### Exercise instructions
Reproduce the stretch from the line that contains "Identify the location of +" through the line that contains "vertical scroll bar", switching "screenshot" to "screen capture" and leaving all else unchanged.

### Extracted entries
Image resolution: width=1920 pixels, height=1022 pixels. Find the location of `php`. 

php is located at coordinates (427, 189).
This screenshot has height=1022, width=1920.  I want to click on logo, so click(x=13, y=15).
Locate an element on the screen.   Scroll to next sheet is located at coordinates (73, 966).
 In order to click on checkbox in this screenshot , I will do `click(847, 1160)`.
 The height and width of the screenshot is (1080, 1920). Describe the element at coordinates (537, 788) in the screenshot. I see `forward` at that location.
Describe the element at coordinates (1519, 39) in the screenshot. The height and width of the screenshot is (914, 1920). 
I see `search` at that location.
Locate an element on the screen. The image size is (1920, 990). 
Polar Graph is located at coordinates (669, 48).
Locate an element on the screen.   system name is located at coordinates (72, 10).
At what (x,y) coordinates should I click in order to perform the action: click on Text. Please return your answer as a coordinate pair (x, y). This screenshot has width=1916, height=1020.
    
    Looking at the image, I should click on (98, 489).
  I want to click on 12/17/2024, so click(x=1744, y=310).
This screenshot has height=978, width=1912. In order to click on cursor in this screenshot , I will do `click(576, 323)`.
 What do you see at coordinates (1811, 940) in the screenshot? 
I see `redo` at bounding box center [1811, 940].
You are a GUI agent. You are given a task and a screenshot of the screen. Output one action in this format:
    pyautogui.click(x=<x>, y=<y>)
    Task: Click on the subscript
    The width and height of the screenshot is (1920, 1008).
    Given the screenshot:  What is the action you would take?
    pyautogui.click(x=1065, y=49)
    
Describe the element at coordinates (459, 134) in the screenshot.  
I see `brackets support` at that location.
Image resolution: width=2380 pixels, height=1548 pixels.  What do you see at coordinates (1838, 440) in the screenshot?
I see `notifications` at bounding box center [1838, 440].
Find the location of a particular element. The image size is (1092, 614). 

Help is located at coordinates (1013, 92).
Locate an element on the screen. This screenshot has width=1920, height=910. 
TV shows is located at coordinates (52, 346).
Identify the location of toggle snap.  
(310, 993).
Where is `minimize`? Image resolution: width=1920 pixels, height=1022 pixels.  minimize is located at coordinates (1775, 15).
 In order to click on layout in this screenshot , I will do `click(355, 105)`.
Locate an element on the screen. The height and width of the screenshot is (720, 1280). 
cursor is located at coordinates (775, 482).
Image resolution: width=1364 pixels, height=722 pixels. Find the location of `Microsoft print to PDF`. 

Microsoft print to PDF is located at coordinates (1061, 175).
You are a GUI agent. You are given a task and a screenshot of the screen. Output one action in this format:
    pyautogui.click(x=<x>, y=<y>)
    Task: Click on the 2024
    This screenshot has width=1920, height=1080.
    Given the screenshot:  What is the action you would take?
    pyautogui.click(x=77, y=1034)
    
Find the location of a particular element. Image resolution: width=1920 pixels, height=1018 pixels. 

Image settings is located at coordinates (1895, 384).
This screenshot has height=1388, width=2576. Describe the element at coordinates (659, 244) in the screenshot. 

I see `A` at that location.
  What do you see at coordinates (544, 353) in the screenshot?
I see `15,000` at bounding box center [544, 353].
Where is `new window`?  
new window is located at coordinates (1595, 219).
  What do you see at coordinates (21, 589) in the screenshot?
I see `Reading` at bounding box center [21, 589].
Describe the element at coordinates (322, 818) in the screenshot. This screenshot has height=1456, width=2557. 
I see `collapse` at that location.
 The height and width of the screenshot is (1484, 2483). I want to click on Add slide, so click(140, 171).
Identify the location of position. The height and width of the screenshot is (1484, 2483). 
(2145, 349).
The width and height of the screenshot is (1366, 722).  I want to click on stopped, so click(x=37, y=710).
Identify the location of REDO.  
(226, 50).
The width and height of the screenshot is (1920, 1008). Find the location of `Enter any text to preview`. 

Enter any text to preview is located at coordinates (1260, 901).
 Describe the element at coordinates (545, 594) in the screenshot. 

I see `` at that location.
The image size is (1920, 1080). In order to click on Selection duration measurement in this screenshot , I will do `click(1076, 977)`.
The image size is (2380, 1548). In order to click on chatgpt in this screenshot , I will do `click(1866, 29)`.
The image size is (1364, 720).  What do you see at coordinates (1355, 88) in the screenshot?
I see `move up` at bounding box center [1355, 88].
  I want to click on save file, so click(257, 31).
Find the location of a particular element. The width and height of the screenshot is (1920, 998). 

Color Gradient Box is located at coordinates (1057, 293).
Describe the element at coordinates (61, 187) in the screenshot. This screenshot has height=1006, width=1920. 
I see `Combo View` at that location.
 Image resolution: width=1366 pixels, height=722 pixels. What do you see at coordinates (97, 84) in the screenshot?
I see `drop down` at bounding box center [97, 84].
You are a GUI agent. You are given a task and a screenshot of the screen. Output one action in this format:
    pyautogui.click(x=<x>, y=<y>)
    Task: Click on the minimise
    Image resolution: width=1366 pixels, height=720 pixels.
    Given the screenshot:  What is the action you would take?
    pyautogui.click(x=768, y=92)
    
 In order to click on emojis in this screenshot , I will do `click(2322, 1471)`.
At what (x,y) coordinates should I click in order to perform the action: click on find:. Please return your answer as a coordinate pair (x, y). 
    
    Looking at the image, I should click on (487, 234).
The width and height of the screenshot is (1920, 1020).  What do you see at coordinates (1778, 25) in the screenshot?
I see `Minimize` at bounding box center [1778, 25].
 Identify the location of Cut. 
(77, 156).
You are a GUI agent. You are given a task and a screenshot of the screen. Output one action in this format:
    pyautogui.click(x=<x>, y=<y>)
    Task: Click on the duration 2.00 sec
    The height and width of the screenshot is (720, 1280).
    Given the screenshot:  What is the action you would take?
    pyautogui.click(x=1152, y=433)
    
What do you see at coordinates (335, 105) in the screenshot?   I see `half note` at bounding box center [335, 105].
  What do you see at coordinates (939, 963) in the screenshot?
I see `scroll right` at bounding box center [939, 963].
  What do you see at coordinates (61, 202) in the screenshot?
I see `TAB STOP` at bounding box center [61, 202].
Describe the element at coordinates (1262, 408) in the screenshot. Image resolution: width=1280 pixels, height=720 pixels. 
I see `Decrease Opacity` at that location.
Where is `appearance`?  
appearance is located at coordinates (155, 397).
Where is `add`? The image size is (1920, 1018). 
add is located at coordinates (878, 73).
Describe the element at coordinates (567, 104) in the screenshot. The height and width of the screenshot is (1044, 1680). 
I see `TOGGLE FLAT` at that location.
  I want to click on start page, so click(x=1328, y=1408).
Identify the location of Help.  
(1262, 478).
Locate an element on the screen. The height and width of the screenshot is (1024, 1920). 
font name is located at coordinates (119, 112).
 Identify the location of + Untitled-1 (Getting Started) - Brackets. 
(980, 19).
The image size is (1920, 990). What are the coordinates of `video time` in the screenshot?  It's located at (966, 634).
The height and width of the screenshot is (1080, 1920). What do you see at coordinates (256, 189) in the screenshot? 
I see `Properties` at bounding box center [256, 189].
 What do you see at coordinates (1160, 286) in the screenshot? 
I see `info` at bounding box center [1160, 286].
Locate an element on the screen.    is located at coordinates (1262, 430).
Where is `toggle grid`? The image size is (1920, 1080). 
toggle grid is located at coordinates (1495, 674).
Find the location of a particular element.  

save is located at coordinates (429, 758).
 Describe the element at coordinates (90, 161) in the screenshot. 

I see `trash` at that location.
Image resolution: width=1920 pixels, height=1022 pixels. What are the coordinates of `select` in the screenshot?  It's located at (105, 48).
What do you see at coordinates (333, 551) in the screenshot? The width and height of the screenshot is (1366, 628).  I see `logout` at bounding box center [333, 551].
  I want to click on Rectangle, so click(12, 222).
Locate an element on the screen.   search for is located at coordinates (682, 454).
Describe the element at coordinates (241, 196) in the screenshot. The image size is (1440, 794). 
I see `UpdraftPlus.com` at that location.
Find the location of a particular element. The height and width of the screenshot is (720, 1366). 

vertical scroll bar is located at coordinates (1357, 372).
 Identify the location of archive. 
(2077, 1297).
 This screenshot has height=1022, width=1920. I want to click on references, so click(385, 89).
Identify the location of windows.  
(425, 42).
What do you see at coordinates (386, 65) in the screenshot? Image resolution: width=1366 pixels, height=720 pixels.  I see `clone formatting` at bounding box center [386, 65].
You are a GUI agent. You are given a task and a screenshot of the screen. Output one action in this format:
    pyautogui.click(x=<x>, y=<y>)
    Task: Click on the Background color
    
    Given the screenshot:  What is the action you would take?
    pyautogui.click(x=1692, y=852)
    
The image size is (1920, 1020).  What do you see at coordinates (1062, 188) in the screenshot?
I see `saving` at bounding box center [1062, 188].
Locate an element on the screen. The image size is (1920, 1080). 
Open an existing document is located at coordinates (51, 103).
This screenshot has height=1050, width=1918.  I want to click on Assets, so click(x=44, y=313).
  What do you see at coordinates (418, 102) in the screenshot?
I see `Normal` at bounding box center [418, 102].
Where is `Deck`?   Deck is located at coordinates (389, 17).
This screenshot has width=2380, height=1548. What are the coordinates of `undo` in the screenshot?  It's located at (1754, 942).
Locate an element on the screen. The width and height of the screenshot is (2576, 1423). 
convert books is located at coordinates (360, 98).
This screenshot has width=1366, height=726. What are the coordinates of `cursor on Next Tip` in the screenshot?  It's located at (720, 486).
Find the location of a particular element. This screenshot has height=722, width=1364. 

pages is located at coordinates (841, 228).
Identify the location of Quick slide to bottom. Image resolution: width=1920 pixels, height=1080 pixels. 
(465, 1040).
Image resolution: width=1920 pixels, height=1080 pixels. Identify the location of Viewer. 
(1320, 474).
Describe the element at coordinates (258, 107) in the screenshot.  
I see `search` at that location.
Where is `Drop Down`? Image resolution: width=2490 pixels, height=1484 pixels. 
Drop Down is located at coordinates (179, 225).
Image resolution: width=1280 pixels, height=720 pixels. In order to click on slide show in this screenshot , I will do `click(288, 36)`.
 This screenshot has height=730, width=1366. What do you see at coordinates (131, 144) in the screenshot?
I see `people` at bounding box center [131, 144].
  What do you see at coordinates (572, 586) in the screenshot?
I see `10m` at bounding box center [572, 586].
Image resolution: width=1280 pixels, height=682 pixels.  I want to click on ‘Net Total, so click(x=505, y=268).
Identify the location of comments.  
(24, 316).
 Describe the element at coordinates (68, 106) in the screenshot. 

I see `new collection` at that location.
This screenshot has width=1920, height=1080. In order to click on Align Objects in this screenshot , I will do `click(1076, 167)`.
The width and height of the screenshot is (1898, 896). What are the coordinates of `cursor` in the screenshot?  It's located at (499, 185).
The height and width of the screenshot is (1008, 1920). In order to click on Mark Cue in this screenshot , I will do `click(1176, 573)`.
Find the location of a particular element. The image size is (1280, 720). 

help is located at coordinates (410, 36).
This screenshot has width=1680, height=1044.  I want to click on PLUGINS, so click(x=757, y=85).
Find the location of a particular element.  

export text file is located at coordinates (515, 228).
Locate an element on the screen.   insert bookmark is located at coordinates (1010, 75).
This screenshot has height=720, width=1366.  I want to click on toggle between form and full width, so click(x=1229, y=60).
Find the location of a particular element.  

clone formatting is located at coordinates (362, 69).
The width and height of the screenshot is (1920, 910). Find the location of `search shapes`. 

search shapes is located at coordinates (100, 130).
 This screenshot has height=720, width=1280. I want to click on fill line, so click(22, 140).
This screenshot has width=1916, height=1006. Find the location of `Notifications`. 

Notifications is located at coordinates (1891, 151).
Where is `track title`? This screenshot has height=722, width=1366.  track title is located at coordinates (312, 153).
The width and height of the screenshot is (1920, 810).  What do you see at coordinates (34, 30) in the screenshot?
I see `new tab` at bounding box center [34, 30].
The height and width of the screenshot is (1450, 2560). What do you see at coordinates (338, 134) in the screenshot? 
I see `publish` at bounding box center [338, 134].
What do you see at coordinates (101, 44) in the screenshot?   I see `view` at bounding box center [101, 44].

### Result for this exercise
 Identify the location of + Untitled-1 (Getting Started) - Brackets. 
(980, 19).
The image size is (1920, 990). What are the coordinates of `video time` in the screen capture?  It's located at (966, 634).
The height and width of the screen capture is (1080, 1920). What do you see at coordinates (256, 189) in the screen capture? 
I see `Properties` at bounding box center [256, 189].
 What do you see at coordinates (1160, 286) in the screen capture? 
I see `info` at bounding box center [1160, 286].
Locate an element on the screen.    is located at coordinates (1262, 430).
Where is `toggle grid`? The image size is (1920, 1080). 
toggle grid is located at coordinates (1495, 674).
Find the location of a particular element.  

save is located at coordinates (429, 758).
 Describe the element at coordinates (90, 161) in the screen capture. 

I see `trash` at that location.
Image resolution: width=1920 pixels, height=1022 pixels. What are the coordinates of `select` in the screen capture?  It's located at (105, 48).
What do you see at coordinates (333, 551) in the screen capture? The width and height of the screen capture is (1366, 628).  I see `logout` at bounding box center [333, 551].
  I want to click on Rectangle, so click(12, 222).
Locate an element on the screen.   search for is located at coordinates (682, 454).
Describe the element at coordinates (241, 196) in the screen capture. The image size is (1440, 794). 
I see `UpdraftPlus.com` at that location.
Find the location of a particular element. The height and width of the screen capture is (720, 1366). 

vertical scroll bar is located at coordinates (1357, 372).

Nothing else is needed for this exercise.